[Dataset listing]
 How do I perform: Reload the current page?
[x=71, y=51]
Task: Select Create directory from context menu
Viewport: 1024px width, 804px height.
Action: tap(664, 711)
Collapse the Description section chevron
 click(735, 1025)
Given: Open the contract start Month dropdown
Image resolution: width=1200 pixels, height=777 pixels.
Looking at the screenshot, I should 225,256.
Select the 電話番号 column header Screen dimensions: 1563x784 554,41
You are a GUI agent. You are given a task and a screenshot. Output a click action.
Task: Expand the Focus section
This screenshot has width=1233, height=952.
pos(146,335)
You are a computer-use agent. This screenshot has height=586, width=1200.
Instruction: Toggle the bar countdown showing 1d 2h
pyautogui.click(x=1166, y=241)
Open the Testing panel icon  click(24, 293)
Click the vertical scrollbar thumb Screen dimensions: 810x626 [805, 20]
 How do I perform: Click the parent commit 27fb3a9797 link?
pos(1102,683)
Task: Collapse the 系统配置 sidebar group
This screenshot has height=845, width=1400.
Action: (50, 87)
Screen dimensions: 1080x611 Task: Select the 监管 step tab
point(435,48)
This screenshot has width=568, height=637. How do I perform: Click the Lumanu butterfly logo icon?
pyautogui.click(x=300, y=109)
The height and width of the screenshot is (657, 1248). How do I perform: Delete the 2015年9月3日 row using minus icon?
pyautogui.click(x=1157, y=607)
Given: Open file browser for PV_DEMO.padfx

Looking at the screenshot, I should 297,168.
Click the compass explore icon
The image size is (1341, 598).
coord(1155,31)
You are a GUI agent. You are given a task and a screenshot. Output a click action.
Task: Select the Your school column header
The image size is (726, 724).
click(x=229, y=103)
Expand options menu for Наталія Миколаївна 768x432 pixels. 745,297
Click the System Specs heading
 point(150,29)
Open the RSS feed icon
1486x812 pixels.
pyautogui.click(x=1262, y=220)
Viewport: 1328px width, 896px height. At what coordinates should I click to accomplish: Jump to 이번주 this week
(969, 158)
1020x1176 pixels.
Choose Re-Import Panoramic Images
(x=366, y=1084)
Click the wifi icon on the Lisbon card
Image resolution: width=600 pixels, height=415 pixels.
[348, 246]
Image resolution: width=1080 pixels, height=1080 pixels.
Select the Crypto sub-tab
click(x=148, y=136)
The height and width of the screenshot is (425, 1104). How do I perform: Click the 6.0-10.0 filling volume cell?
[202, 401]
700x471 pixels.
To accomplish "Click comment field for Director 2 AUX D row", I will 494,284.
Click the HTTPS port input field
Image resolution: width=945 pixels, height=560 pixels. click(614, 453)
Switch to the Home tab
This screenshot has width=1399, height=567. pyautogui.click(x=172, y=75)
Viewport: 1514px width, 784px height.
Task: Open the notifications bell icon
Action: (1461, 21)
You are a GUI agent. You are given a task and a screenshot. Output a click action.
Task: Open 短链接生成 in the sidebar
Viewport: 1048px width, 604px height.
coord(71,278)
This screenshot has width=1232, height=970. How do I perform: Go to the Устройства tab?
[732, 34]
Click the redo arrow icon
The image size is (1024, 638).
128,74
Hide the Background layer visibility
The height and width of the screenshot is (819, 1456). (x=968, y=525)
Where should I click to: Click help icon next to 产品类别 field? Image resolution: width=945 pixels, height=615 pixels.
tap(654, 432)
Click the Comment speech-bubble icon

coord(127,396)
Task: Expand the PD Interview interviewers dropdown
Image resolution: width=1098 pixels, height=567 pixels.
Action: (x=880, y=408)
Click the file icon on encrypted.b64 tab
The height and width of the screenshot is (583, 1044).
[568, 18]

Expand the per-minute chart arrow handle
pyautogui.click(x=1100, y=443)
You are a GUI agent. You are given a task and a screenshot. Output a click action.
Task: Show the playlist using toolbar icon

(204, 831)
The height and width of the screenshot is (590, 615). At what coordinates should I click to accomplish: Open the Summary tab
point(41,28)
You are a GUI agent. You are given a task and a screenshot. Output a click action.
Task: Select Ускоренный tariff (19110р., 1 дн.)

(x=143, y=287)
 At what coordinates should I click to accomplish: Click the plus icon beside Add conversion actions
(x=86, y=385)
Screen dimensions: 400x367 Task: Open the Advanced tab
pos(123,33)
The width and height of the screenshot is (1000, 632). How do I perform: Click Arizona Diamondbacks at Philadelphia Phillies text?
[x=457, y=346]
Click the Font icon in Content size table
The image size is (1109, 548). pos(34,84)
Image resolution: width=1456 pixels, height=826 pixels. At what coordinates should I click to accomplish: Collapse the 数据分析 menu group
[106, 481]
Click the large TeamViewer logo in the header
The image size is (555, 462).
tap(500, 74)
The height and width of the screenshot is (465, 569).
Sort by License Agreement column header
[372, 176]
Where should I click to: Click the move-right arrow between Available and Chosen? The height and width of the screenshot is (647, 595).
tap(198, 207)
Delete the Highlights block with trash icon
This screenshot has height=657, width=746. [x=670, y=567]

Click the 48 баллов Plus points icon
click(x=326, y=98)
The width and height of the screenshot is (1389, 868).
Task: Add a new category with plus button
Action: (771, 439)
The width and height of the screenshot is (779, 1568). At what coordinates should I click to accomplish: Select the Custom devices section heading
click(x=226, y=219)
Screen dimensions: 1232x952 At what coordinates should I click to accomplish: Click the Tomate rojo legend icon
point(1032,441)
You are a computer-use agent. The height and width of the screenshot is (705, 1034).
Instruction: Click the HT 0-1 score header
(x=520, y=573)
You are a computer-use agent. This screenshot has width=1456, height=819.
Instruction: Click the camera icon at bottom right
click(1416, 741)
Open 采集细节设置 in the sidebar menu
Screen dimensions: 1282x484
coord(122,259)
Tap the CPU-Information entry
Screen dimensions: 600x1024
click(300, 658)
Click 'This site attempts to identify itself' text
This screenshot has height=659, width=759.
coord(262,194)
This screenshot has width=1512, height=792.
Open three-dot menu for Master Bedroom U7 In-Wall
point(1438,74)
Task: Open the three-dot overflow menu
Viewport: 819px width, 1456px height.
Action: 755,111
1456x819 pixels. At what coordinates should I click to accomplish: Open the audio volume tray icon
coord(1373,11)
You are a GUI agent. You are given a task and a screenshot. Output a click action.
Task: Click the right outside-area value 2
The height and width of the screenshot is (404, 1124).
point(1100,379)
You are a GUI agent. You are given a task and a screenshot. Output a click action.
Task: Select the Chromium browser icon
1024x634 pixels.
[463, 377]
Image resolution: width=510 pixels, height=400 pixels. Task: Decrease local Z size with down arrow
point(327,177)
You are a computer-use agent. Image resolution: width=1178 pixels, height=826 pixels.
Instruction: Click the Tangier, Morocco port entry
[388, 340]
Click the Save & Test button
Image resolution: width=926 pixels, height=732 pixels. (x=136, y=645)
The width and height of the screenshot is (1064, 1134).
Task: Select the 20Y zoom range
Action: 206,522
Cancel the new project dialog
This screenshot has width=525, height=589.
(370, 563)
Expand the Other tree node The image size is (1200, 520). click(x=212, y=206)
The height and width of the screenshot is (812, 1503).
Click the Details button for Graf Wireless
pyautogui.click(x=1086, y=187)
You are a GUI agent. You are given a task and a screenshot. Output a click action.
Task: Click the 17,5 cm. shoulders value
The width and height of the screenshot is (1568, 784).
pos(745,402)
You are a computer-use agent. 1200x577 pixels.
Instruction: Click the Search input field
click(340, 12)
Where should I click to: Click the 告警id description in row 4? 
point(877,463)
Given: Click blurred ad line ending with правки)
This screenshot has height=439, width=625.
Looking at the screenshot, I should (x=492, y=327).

* **Work to do**:
Please express every line of the listing as a Markdown table with two columns, Row and Line, numbering the rows in order and leaving out blank lines.

* **Output for this exercise**:
| Row | Line |
|---|---|
| 1 |  How do I perform: Reload the current page? |
| 2 | [x=71, y=51] |
| 3 | Task: Select Create directory from context menu |
| 4 | Viewport: 1024px width, 804px height. |
| 5 | Action: tap(664, 711) |
| 6 | Collapse the Description section chevron |
| 7 |  click(735, 1025) |
| 8 | Given: Open the contract start Month dropdown |
| 9 | Image resolution: width=1200 pixels, height=777 pixels. |
| 10 | Looking at the screenshot, I should 225,256. |
| 11 | Select the 電話番号 column header Screen dimensions: 1563x784 554,41 |
| 12 | You are a GUI agent. You are given a task and a screenshot. Output a click action. |
| 13 | Task: Expand the Focus section |
| 14 | This screenshot has width=1233, height=952. |
| 15 | pos(146,335) |
| 16 | You are a computer-use agent. This screenshot has height=586, width=1200. |
| 17 | Instruction: Toggle the bar countdown showing 1d 2h |
| 18 | pyautogui.click(x=1166, y=241) |
| 19 | Open the Testing panel icon  click(24, 293) |
| 20 | Click the vertical scrollbar thumb Screen dimensions: 810x626 [805, 20] |
| 21 |  How do I perform: Click the parent commit 27fb3a9797 link? |
| 22 | pos(1102,683) |
| 23 | Task: Collapse the 系统配置 sidebar group |
| 24 | This screenshot has height=845, width=1400. |
| 25 | Action: (50, 87) |
| 26 | Screen dimensions: 1080x611 Task: Select the 监管 step tab |
| 27 | point(435,48) |
| 28 | This screenshot has width=568, height=637. How do I perform: Click the Lumanu butterfly logo icon? |
| 29 | pyautogui.click(x=300, y=109) |
| 30 | The height and width of the screenshot is (657, 1248). How do I perform: Delete the 2015年9月3日 row using minus icon? |
| 31 | pyautogui.click(x=1157, y=607) |
| 32 | Given: Open file browser for PV_DEMO.padfx |
| 33 | Looking at the screenshot, I should 297,168. |
| 34 | Click the compass explore icon |
| 35 | The image size is (1341, 598). |
| 36 | coord(1155,31) |
| 37 | You are a GUI agent. You are given a task and a screenshot. Output a click action. |
| 38 | Task: Select the Your school column header |
| 39 | The image size is (726, 724). |
| 40 | click(x=229, y=103) |
| 41 | Expand options menu for Наталія Миколаївна 768x432 pixels. 745,297 |
| 42 | Click the System Specs heading |
| 43 |  point(150,29) |
| 44 | Open the RSS feed icon |
| 45 | 1486x812 pixels. |
| 46 | pyautogui.click(x=1262, y=220) |
| 47 | Viewport: 1328px width, 896px height. At what coordinates should I click to accomplish: Jump to 이번주 this week |
| 48 | (969, 158) |
| 49 | 1020x1176 pixels. |
| 50 | Choose Re-Import Panoramic Images |
| 51 | (x=366, y=1084) |
| 52 | Click the wifi icon on the Lisbon card |
| 53 | Image resolution: width=600 pixels, height=415 pixels. |
| 54 | [348, 246] |
| 55 | Image resolution: width=1080 pixels, height=1080 pixels. |
| 56 | Select the Crypto sub-tab |
| 57 | click(x=148, y=136) |
| 58 | The height and width of the screenshot is (425, 1104). How do I perform: Click the 6.0-10.0 filling volume cell? |
| 59 | [202, 401] |
| 60 | 700x471 pixels. |
| 61 | To accomplish "Click comment field for Director 2 AUX D row", I will 494,284. |
| 62 | Click the HTTPS port input field |
| 63 | Image resolution: width=945 pixels, height=560 pixels. click(614, 453) |
| 64 | Switch to the Home tab |
| 65 | This screenshot has width=1399, height=567. pyautogui.click(x=172, y=75) |
| 66 | Viewport: 1514px width, 784px height. |
| 67 | Task: Open the notifications bell icon |
| 68 | Action: (1461, 21) |
| 69 | You are a GUI agent. You are given a task and a screenshot. Output a click action. |
| 70 | Task: Open 短链接生成 in the sidebar |
| 71 | Viewport: 1048px width, 604px height. |
| 72 | coord(71,278) |
| 73 | This screenshot has width=1232, height=970. How do I perform: Go to the Устройства tab? |
| 74 | [732, 34] |
| 75 | Click the redo arrow icon |
| 76 | The image size is (1024, 638). |
| 77 | 128,74 |
| 78 | Hide the Background layer visibility |
| 79 | The height and width of the screenshot is (819, 1456). (x=968, y=525) |
| 80 | Where should I click to: Click help icon next to 产品类别 field? Image resolution: width=945 pixels, height=615 pixels. |
| 81 | tap(654, 432) |
| 82 | Click the Comment speech-bubble icon |
| 83 | coord(127,396) |
| 84 | Task: Expand the PD Interview interviewers dropdown |
| 85 | Image resolution: width=1098 pixels, height=567 pixels. |
| 86 | Action: (x=880, y=408) |
| 87 | Click the file icon on encrypted.b64 tab |
| 88 | The height and width of the screenshot is (583, 1044). |
| 89 | [568, 18] |
| 90 | Expand the per-minute chart arrow handle |
| 91 | pyautogui.click(x=1100, y=443) |
| 92 | You are a GUI agent. You are given a task and a screenshot. Output a click action. |
| 93 | Task: Show the playlist using toolbar icon |
| 94 | (204, 831) |
| 95 | The height and width of the screenshot is (590, 615). At what coordinates should I click to accomplish: Open the Summary tab |
| 96 | point(41,28) |
| 97 | You are a GUI agent. You are given a task and a screenshot. Output a click action. |
| 98 | Task: Select Ускоренный tariff (19110р., 1 дн.) |
| 99 | (x=143, y=287) |
| 100 |  At what coordinates should I click to accomplish: Click the plus icon beside Add conversion actions |
| 101 | (x=86, y=385) |
| 102 | Screen dimensions: 400x367 Task: Open the Advanced tab |
| 103 | pos(123,33) |
| 104 | The width and height of the screenshot is (1000, 632). How do I perform: Click Arizona Diamondbacks at Philadelphia Phillies text? |
| 105 | [x=457, y=346] |
| 106 | Click the Font icon in Content size table |
| 107 | The image size is (1109, 548). pos(34,84) |
| 108 | Image resolution: width=1456 pixels, height=826 pixels. At what coordinates should I click to accomplish: Collapse the 数据分析 menu group |
| 109 | [106, 481] |
| 110 | Click the large TeamViewer logo in the header |
| 111 | The image size is (555, 462). |
| 112 | tap(500, 74) |
| 113 | The height and width of the screenshot is (465, 569). |
| 114 | Sort by License Agreement column header |
| 115 | [372, 176] |
| 116 | Where should I click to: Click the move-right arrow between Available and Chosen? The height and width of the screenshot is (647, 595). |
| 117 | tap(198, 207) |
| 118 | Delete the Highlights block with trash icon |
| 119 | This screenshot has height=657, width=746. [x=670, y=567] |
| 120 | Click the 48 баллов Plus points icon |
| 121 | click(x=326, y=98) |
| 122 | The width and height of the screenshot is (1389, 868). |
| 123 | Task: Add a new category with plus button |
| 124 | Action: (771, 439) |
| 125 | The width and height of the screenshot is (779, 1568). At what coordinates should I click to accomplish: Select the Custom devices section heading |
| 126 | click(x=226, y=219) |
| 127 | Screen dimensions: 1232x952 At what coordinates should I click to accomplish: Click the Tomate rojo legend icon |
| 128 | point(1032,441) |
| 129 | You are a computer-use agent. The height and width of the screenshot is (705, 1034). |
| 130 | Instruction: Click the HT 0-1 score header |
| 131 | (x=520, y=573) |
| 132 | You are a computer-use agent. This screenshot has width=1456, height=819. |
| 133 | Instruction: Click the camera icon at bottom right |
| 134 | click(1416, 741) |
| 135 | Open 采集细节设置 in the sidebar menu |
| 136 | Screen dimensions: 1282x484 |
| 137 | coord(122,259) |
| 138 | Tap the CPU-Information entry |
| 139 | Screen dimensions: 600x1024 |
| 140 | click(300, 658) |
| 141 | Click 'This site attempts to identify itself' text |
| 142 | This screenshot has height=659, width=759. |
| 143 | coord(262,194) |
| 144 | This screenshot has width=1512, height=792. |
| 145 | Open three-dot menu for Master Bedroom U7 In-Wall |
| 146 | point(1438,74) |
| 147 | Task: Open the three-dot overflow menu |
| 148 | Viewport: 819px width, 1456px height. |
| 149 | Action: 755,111 |
| 150 | 1456x819 pixels. At what coordinates should I click to accomplish: Open the audio volume tray icon |
| 151 | coord(1373,11) |
| 152 | You are a GUI agent. You are given a task and a screenshot. Output a click action. |
| 153 | Task: Click the right outside-area value 2 |
| 154 | The height and width of the screenshot is (404, 1124). |
| 155 | point(1100,379) |
| 156 | You are a GUI agent. You are given a task and a screenshot. Output a click action. |
| 157 | Task: Select the Chromium browser icon |
| 158 | 1024x634 pixels. |
| 159 | [463, 377] |
| 160 | Image resolution: width=510 pixels, height=400 pixels. Task: Decrease local Z size with down arrow |
| 161 | point(327,177) |
| 162 | You are a computer-use agent. Image resolution: width=1178 pixels, height=826 pixels. |
| 163 | Instruction: Click the Tangier, Morocco port entry |
| 164 | [388, 340] |
| 165 | Click the Save & Test button |
| 166 | Image resolution: width=926 pixels, height=732 pixels. (x=136, y=645) |
| 167 | The width and height of the screenshot is (1064, 1134). |
| 168 | Task: Select the 20Y zoom range |
| 169 | Action: 206,522 |
| 170 | Cancel the new project dialog |
| 171 | This screenshot has width=525, height=589. |
| 172 | (370, 563) |
| 173 | Expand the Other tree node The image size is (1200, 520). click(x=212, y=206) |
| 174 | The height and width of the screenshot is (812, 1503). |
| 175 | Click the Details button for Graf Wireless |
| 176 | pyautogui.click(x=1086, y=187) |
| 177 | You are a GUI agent. You are given a task and a screenshot. Output a click action. |
| 178 | Task: Click the 17,5 cm. shoulders value |
| 179 | The width and height of the screenshot is (1568, 784). |
| 180 | pos(745,402) |
| 181 | You are a computer-use agent. 1200x577 pixels. |
| 182 | Instruction: Click the Search input field |
| 183 | click(340, 12) |
| 184 | Where should I click to: Click the 告警id description in row 4?  |
| 185 | point(877,463) |
| 186 | Given: Click blurred ad line ending with правки) |
| 187 | This screenshot has height=439, width=625. |
| 188 | Looking at the screenshot, I should (x=492, y=327). |